Changes in the tenant’s shard count do not result in major changes for Shard Placements.
When a shard is excluded, it only results in one relocated shard for placements that contain the newly excluded shard.

Diagram of getshards placements. — A few examples of how shards are placed in a ring using the hash of the tenant ID (and balancing salt) and a shard count.

1.a) Tenant “123”, with shard count 3, is hashed to an initial shard ID of 2. Since the shard count is 3, they are assigned shards 2, 3, and 4.

1.b) Tenant “456” has the same initial shard ID as tenant “123”, but has a shard count of 4. Since the shard count is 4, the tenant is assigned shards 2, 3, 4, and 5.

1.c) If the consecutive shards would go beyond the maximum number of shards (as defined by the topic partition count), they simply wrap around to the beginning. Here, tenant ‘789’ with shard count 2 has an initial shard ID of 7. 7 is also the highest shard—so we wrap around, and the tenant is assigned shards 7 and 0.

2.a) and 2.b) The assigned shards are identical, since the hashing function has ensured that the initial shard ID didn’t change, and the salts remained the same.

2.c) Here, the assigned shards changes from [7,0] to [7,8] since we no longer need to wrap around to accomodate these shards.

3.a) The assigned shards for tenant “123” would have been [2,3,4] but—since shard 3 is excluded—the tenant is assigned shards [2,4,5]. 3.b) Similarly, [2,3,4,5] becomes [2,4,5,6]. 3.c) And finally, since shard 7 is excluded, tenant “789” is assigned shards 8 and 9 instead of 7 and 8.

**DATA SEGMENT:**
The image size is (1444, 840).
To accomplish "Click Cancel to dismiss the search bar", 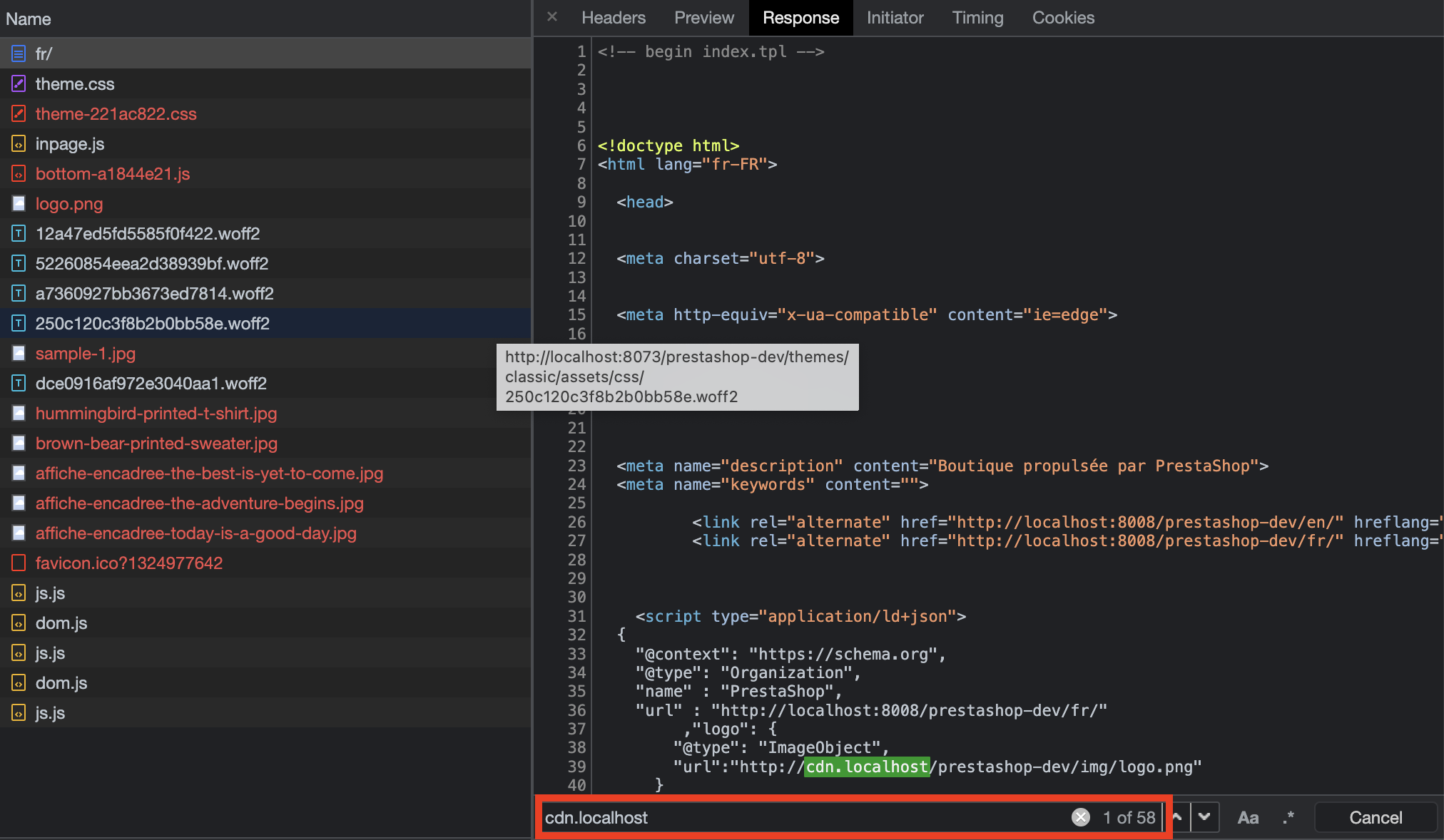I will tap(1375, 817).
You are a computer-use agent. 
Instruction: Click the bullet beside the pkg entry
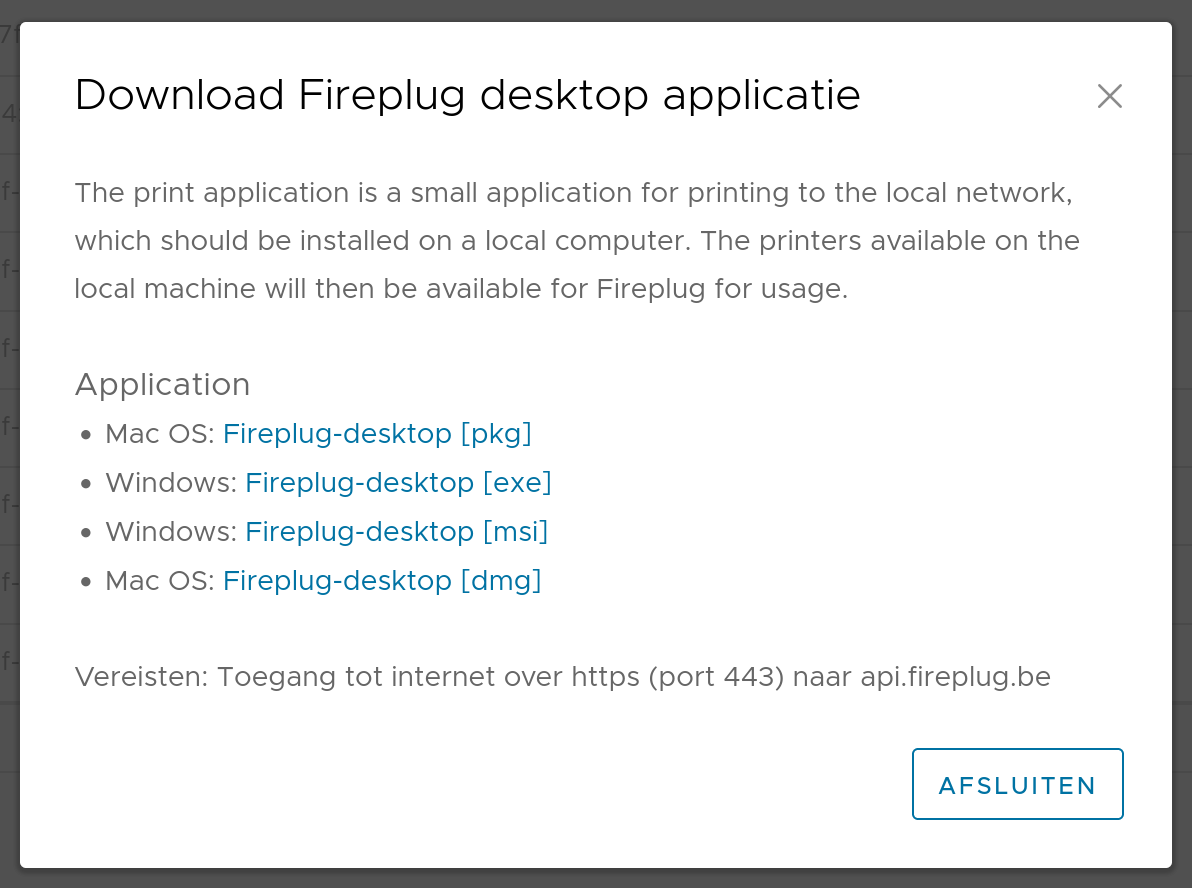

**TO-DO LIST:**
**a.** List every tenant ID that the shard placement text above names.
**b.** Print the part of the shard placement text from "When a shard" up to and including "a shard count.".

**OUTPUTS:**
**a.** "123", "456", "789"

**b.**
When a shard is excluded, it only results in one relocated shard for placements that contain the newly excluded shard.

Diagram of getshards placements. — A few examples of how shards are placed in a ring using the hash of the tenant ID (and balancing salt) and a shard count.